:: RECORDS ::

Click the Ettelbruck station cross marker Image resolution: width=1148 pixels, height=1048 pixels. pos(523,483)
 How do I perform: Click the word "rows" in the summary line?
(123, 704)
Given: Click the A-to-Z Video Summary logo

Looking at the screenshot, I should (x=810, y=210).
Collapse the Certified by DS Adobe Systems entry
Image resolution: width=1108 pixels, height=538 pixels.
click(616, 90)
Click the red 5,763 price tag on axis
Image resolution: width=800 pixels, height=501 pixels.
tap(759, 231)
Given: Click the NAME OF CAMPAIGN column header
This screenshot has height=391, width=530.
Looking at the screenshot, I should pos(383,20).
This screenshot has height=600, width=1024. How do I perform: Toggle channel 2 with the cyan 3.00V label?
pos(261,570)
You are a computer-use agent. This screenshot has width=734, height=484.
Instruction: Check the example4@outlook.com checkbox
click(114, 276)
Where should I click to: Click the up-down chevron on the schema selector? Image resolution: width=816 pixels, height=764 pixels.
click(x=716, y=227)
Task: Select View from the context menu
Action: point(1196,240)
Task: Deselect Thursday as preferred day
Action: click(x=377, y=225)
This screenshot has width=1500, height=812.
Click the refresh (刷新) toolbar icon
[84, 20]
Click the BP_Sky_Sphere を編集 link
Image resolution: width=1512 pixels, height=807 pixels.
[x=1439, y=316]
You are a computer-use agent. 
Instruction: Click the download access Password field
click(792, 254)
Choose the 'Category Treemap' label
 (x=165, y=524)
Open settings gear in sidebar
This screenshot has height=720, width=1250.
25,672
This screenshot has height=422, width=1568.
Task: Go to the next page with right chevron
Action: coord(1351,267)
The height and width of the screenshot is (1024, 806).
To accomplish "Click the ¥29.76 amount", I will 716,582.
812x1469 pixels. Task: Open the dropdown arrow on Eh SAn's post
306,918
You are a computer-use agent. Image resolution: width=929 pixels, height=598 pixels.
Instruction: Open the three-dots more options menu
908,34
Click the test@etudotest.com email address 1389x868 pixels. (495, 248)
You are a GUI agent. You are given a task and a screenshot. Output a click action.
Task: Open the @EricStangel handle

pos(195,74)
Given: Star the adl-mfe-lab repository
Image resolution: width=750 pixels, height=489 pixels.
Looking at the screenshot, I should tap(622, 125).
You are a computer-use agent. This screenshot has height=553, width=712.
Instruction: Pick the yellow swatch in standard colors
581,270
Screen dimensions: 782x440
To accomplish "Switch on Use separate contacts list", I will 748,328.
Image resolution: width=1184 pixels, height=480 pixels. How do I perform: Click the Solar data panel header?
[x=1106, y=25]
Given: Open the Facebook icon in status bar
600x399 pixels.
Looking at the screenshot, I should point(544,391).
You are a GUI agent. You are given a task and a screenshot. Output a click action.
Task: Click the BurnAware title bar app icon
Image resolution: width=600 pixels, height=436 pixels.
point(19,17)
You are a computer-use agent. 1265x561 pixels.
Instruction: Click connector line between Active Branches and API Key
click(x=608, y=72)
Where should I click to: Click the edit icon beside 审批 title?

:::

> _EXERCISE BRIEF_
Locate the word "accomplish" in the records and collect each line it appears in.

> _WRITTEN RESPONSE_
To accomplish "Click the ¥29.76 amount", I will 716,582.
To accomplish "Switch on Use separate contacts list", I will 748,328.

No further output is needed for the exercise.